Overview
It is possible to add an extra layer of security to files and folders in the Documents application that goes beyond the standard permissions that are already set, and gives or restricts access to users/roles/groups.
This is achieved by applying classification levels to files, folders and users, then restricting certain levels to only be accessible from specific IP addresses/ranges. e.g. documents classified as 'Top Secret' can only be accessed when users (with standard permissions already to view these items) are an the office IP.
Please note: Application administrators of the Documents application will always be able to see all files and folders from the admin side, regardless of their classification level on the front end or the IP they are accessing from.
Request security level is enabled
The Document security level feature is disabled by default (as it is optional), so if you want to try this out, please raise a support ticket requesting this, and we will enable it for your site.
Once this is enabled, it will display as 'ON' in Admin > Documents:
Considerations before set-up
There are several elements involved in setting up the security levels.
To ensure this achieves your goal, your team will need to confirm what you are trying to achieve by applying the levels to your documents and consider on what scale this is necessary for your directory.

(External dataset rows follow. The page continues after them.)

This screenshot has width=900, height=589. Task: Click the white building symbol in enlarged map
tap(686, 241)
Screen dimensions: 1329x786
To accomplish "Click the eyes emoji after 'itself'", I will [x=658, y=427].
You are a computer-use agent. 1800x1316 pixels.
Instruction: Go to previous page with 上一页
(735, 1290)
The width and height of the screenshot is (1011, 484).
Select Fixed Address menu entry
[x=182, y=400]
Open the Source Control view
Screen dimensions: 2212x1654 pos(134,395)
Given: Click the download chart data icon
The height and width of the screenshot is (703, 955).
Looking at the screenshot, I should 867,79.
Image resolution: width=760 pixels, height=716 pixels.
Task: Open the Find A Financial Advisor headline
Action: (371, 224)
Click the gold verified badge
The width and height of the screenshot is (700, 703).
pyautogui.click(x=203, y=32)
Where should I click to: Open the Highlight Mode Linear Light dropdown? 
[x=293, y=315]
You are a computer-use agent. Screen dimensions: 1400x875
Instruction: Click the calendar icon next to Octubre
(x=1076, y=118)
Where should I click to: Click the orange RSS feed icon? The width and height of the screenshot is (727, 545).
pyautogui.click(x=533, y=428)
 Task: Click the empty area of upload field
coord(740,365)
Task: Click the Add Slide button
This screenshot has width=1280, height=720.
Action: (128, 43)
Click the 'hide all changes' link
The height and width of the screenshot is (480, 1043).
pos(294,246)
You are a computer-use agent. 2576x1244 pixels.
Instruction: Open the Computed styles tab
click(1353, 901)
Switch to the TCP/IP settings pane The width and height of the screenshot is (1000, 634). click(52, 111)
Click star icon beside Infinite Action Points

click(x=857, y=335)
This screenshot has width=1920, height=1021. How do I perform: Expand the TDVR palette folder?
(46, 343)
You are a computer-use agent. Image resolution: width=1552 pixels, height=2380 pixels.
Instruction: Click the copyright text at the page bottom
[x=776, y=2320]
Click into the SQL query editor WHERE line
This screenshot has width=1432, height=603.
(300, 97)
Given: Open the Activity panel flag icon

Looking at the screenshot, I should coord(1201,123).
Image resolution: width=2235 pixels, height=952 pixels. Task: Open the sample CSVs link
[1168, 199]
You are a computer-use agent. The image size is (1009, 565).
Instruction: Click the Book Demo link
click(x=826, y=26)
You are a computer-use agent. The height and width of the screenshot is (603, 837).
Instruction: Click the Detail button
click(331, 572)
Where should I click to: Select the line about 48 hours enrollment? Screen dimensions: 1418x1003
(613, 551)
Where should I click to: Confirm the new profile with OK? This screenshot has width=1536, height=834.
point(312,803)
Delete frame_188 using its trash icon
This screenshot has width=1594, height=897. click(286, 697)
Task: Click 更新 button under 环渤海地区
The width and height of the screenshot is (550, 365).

Your team will also need to decide how they wish to restrict access (e.g. which IPs) and to which levels.
This will require collaboration between your site's application administrators of both Documents and People to ensure the changes you want to make can be applied (as these users have the right access to do so)
Set up
Classification labels
There are 5 labels, from low to high 'security', they are:
Your team can change the phrasing of each level in the localisation if you so wish in Admin > System > Localisation > Core apps and update each:
Clear the site cache from Admin > System > Labs to ensure your changes apply.
Regardless, the default label titles selections cover the security levels that could be needed to complete the set up your company wants to implement.
- Applying classification labels to documents
An application administrator of Documents can set the security level for a folder or file by editing its permissions on the admin side, changing the field for this and saving:
If permissions are set to inherit, the security level will be inherited.
The security level can only be changed at sub-levels if permissions are not set to inherit.
To make the implementation efficient, start with the folder and file classification levels that will be restricted to IPs.
Once the security level feature is enabled, all folders and files are given the 'unclassified' label by default.
So, start updating the folders and files that will be the highest level restriction to this first and update the rest over time.
- Applying classification labels to users
An application administrator of People can access individual profiles from Admin > People, update their classification level in the field for this, and save.
To make the implementation efficient, start with the user classification levels that will be restricted to IPs.
Once the security level feature is enabled, all users are given the 'unclassified' label by default.
So, start updating the users who will be the highest level restriction to this first and update the others over time.
- Applying classification labels to IP addresses
An application administrator of People can navigate to Admin > People > Configure IP ranges:
Here, they can enter the desired IP ranges and choose the security level of documents that will be accessible when on that IP.
e.g. in the below example, users that have 'Top Secret' classification (the highest level) set on their profile will only be able to open files/folders with that classification when on the Office IP. Whereas all documents that are 'unclassified' (the lowest level, which is applied by default after the feature has been enabled) are accessible on any IP.
Standard permissions applied to folders and files still apply; a user will only be able to see documents they have permissions for.
The document security level is simply another layer on top that can prevent access to the content from IPs outside those configured.
Test
Once the security levels have been set across your folders and files, and the IP configuration area has the desired ranges entered against each level, you are ready to test.
Have a user access your Intranet from certain IPs to check what they can/can't access in Documents is in line with the configuration you have created.
Tweak the IP configuration area based on this.
Edit or remove the configuration
An application administrator of People can edit the configuration at any time from Admin > People > Configure IP ranges.
The levels and IP ranges they are restricted to can be changed freely or deleted.
They can also update the user classification level on their profiles.
An application administrator of Documents can update and manage the classification level of files and folders over time.
If you wish to turn the security level feature off entirely (rather than just removing all the configuration in the IP area) please raise a support ticket for us to assist with this.